CONCLUSIONS AND RECOMMENDATIONS
In this paper, an approach based on an ARIMA model combined to the PSO as an identification tool was developed and applied to the forecasting of one-month-ahead municipal water demand in Hail region, Saudi Arabia. The modeling–identification problem included integer-valued (model orders) and real-valued (model coefficients) decision variables. It was then considered as a hybrid complex optimization problem for which classical optimization techniques suffer from combinatoric explosion (for the discrete aspect) and high ability to be trapped into local minimum points (for the continuous aspect). The proposed approach has the advantage of optimizing integer and real variables simultaneously. Moreover, it has been shown to operate efficiently in complex search-spaces and converge to near-optimal solution in a reasonable computation time. Since the PSO is a conceptually stochastic optimization algorithm, 300 runs have been carried out using 69 records of monthly water demand. From the results of the best PSO-ARIMA run reported in this paper, this approach has been shown to outperform BP-FF-ANN, STS-AR and STS-ARIMA based solutions in terms of four performance indicators namely the MAPE, R2, RMSE and AARE for both training and testing data sets.
More than being relatively better in term of forecasting accuracy, the proposed PSO-ARIMA approach should be preferred for being insensitive to the forecasting problem irregularities including convexity and differentiability. In addition, the PSO-ARIMA does not require any data pre-processing (data re-scaling in ANN and data stationarity in STS).

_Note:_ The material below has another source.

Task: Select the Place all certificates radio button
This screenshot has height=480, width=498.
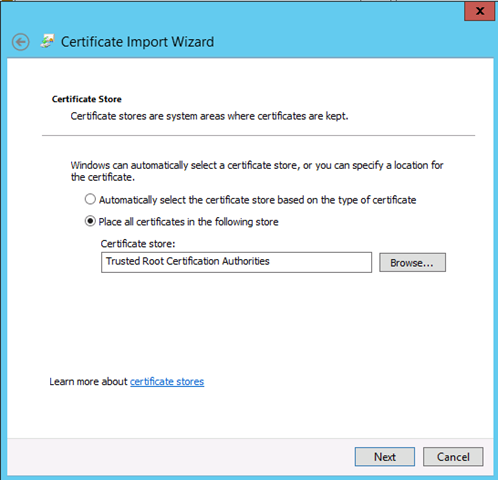Action: pos(90,221)
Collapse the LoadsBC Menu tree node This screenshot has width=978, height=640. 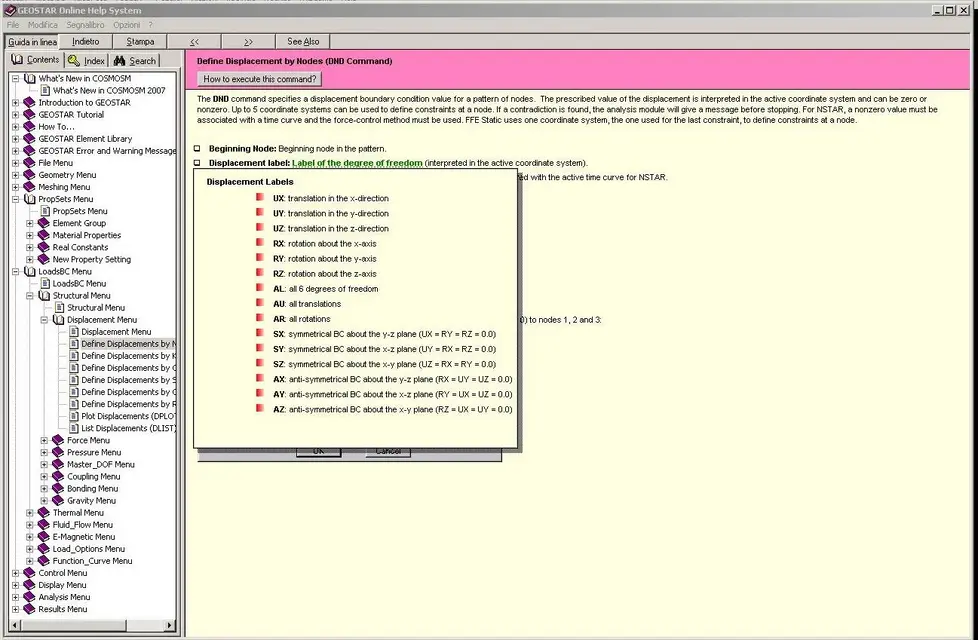[x=16, y=271]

Forecasting monthly MWD is classified as medium-range; it can participate to efficient operation and management of an existing water supply system. Hail water utilities can take benefit from the results of this study to develop efficient plans for optimized system operation and ensure balancing between water need and supply. The developed monthly MWD in Hail region are fundamental in taking decisions in water management issues. Establishing efficient pricing policies, planning new system developments and optimizing sizes and operation procedures of the supply system (pumps, reservoirs) are among these issues. Results obtained for monthly MWD by similar studies (Firat et al. 2009; Babel et al. 2014) demonstrated that using other explanatory variables (such as population statistics, water bill, subscribers’ number, climatic variables, etc.) can improve forecasting results accuracy.
To study the effect of climatic changes on monthly MWD, other ways can be explored. In particular, for Hail region, two periods (summer and winter) will be considered separately. If sufficient metering devices are available, the living levels in different cities of Hail town will be taken into consideration. A future issue will be based on forecasting climatic and socio-economic variables first and after that use them to forecast water consumption.
ACKNOWLEDGEMENTS
This research project was granted by the Deanship of Scientific Research in Hail University, Saudi Arabia under the number E22 CC.